• **Exercise description**: Would you please transcribe the entire listing exactly?

==== Study material

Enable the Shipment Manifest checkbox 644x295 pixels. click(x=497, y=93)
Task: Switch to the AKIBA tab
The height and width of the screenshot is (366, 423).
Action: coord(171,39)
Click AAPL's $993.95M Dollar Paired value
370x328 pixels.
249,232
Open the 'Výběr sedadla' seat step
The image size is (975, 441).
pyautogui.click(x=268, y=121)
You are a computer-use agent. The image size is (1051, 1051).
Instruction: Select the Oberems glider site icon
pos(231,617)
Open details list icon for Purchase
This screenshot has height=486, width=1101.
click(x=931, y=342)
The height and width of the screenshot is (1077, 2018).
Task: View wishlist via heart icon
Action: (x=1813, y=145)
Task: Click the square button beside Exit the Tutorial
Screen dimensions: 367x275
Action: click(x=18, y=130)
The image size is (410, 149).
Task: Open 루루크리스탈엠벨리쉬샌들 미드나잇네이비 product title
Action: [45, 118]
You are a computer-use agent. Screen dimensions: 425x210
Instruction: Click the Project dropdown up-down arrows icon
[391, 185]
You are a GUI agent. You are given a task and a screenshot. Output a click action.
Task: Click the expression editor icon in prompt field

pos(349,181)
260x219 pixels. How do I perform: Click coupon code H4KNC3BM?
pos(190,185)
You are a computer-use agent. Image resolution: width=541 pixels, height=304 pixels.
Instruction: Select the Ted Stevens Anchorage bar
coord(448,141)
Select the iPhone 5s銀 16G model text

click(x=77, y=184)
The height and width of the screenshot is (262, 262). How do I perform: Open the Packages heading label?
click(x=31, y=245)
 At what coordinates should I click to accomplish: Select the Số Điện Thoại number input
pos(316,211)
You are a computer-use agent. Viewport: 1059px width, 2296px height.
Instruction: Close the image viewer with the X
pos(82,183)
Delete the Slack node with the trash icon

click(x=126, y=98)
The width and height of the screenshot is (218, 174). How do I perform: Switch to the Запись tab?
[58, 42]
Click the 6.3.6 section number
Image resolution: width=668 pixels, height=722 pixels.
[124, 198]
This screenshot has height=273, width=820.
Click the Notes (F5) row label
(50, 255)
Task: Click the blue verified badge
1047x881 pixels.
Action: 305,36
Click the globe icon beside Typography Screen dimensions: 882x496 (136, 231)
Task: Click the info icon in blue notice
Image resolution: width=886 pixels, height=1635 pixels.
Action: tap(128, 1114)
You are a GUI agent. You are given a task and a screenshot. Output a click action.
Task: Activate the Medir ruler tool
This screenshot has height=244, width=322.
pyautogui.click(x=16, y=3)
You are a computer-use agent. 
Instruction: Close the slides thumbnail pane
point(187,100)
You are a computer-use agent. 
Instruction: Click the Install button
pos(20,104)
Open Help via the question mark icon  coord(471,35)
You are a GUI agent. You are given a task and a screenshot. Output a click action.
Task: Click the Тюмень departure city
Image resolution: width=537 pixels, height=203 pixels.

========

• **Reply to the task**:
Enable the Shipment Manifest checkbox 644x295 pixels. click(x=497, y=93)
Task: Switch to the AKIBA tab
The height and width of the screenshot is (366, 423).
Action: coord(171,39)
Click AAPL's $993.95M Dollar Paired value
370x328 pixels.
249,232
Open the 'Výběr sedadla' seat step
The image size is (975, 441).
pyautogui.click(x=268, y=121)
You are a computer-use agent. The image size is (1051, 1051).
Instruction: Select the Oberems glider site icon
pos(231,617)
Open details list icon for Purchase
This screenshot has height=486, width=1101.
click(x=931, y=342)
The height and width of the screenshot is (1077, 2018).
Task: View wishlist via heart icon
Action: (x=1813, y=145)
Task: Click the square button beside Exit the Tutorial
Screen dimensions: 367x275
Action: click(x=18, y=130)
The image size is (410, 149).
Task: Open 루루크리스탈엠벨리쉬샌들 미드나잇네이비 product title
Action: [45, 118]
You are a computer-use agent. Screen dimensions: 425x210
Instruction: Click the Project dropdown up-down arrows icon
[391, 185]
You are a GUI agent. You are given a task and a screenshot. Output a click action.
Task: Click the expression editor icon in prompt field

pos(349,181)
260x219 pixels. How do I perform: Click coupon code H4KNC3BM?
pos(190,185)
You are a computer-use agent. Image resolution: width=541 pixels, height=304 pixels.
Instruction: Select the Ted Stevens Anchorage bar
coord(448,141)
Select the iPhone 5s銀 16G model text

click(x=77, y=184)
The height and width of the screenshot is (262, 262). How do I perform: Open the Packages heading label?
click(x=31, y=245)
 At what coordinates should I click to accomplish: Select the Số Điện Thoại number input
pos(316,211)
You are a computer-use agent. Viewport: 1059px width, 2296px height.
Instruction: Close the image viewer with the X
pos(82,183)
Delete the Slack node with the trash icon

click(x=126, y=98)
The width and height of the screenshot is (218, 174). How do I perform: Switch to the Запись tab?
[58, 42]
Click the 6.3.6 section number
Image resolution: width=668 pixels, height=722 pixels.
[124, 198]
This screenshot has height=273, width=820.
Click the Notes (F5) row label
(50, 255)
Task: Click the blue verified badge
1047x881 pixels.
Action: 305,36
Click the globe icon beside Typography Screen dimensions: 882x496 (136, 231)
Task: Click the info icon in blue notice
Image resolution: width=886 pixels, height=1635 pixels.
Action: tap(128, 1114)
You are a GUI agent. You are given a task and a screenshot. Output a click action.
Task: Activate the Medir ruler tool
This screenshot has height=244, width=322.
pyautogui.click(x=16, y=3)
You are a computer-use agent. 
Instruction: Close the slides thumbnail pane
point(187,100)
You are a computer-use agent. 
Instruction: Click the Install button
pos(20,104)
Open Help via the question mark icon  coord(471,35)
You are a GUI agent. You are given a task and a screenshot. Output a click action.
Task: Click the Тюмень departure city
Image resolution: width=537 pixels, height=203 pixels.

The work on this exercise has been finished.